More rumors about Microsoft Office for iOS have the Macalope trying to get a straight answer out of the Winotaur. You’d think he’d know better by now.
MACALOPE: The Macalope knows we don’t talk out of school to each other, but what is the deal with Office for iOS? Seriously, this is getting ridiculous. You guys need to get your act together.
WINOTAUR: I surely don’t know what you’re talking about. Our act has never been more together. We are as one.
MACALOPE: Like the Borg?
WINOTAUR: No! Like a family!
MACALOPE: So more like the Mansons then.
WINOTAUR: Who are the Mansons? Is that Modern Family? I don’t get cable in my maze. The Comcast guys keep getting lost and turned to stone by the Medusa. You would not believe what they charge to send someone out now. God, I hate having roommates. The bathroom sink is full of snakes!
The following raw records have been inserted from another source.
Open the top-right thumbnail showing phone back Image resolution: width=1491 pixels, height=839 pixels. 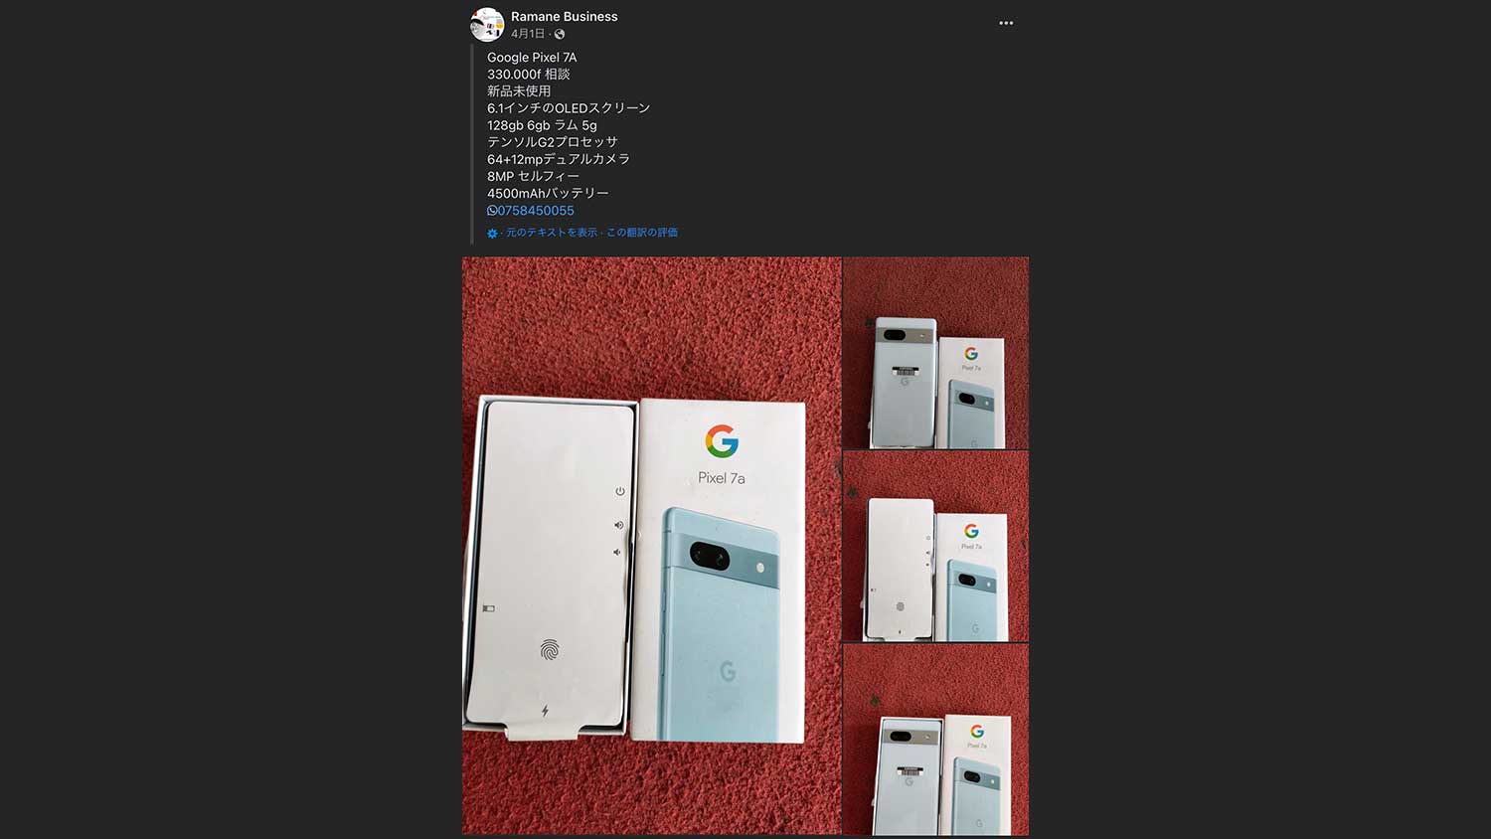[935, 353]
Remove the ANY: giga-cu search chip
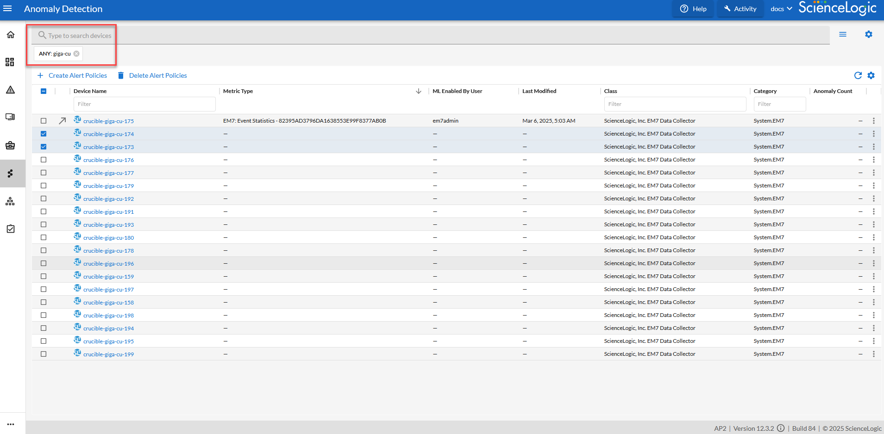This screenshot has height=434, width=884. pos(76,54)
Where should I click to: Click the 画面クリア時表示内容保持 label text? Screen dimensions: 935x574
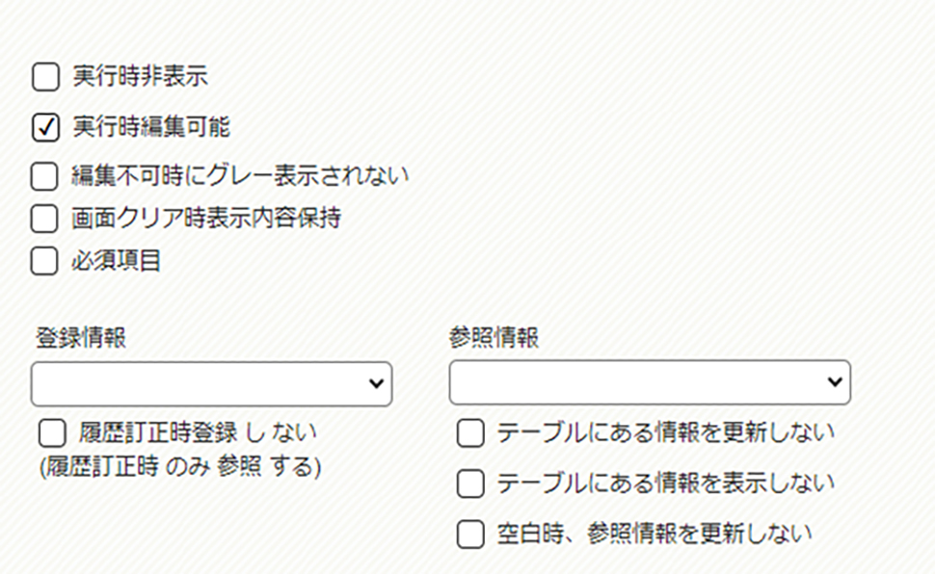tap(206, 219)
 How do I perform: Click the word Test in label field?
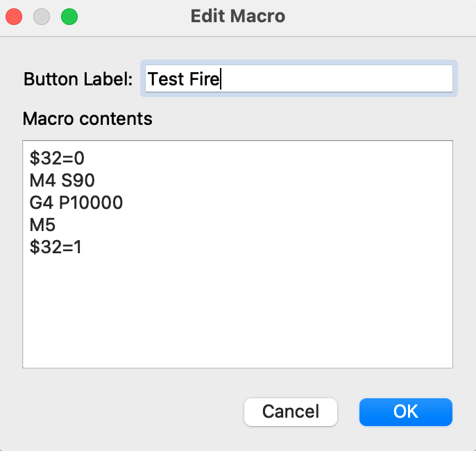tap(166, 79)
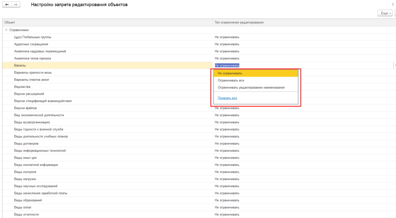The width and height of the screenshot is (396, 218).
Task: Select the Валюты row
Action: [20, 65]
MACALOPE: Can we stay on topic?
WINOTAUR: I don’t know. What were we talking about?
MACALOPE: Office for iOS! Your people keep saying it’s coming and then the official word is “Nothing to see here!”
WINOTAUR: I don’t know what …
MACALOPE: Oh, come on! Yesterday there was news that one of your product managers in the Czech Republic said it’s coming in March and then about five minutes later a corporate PR person says, quote, “The information shared by our Czech subsidiary is not accurate. We do not have anything further to share at this time.”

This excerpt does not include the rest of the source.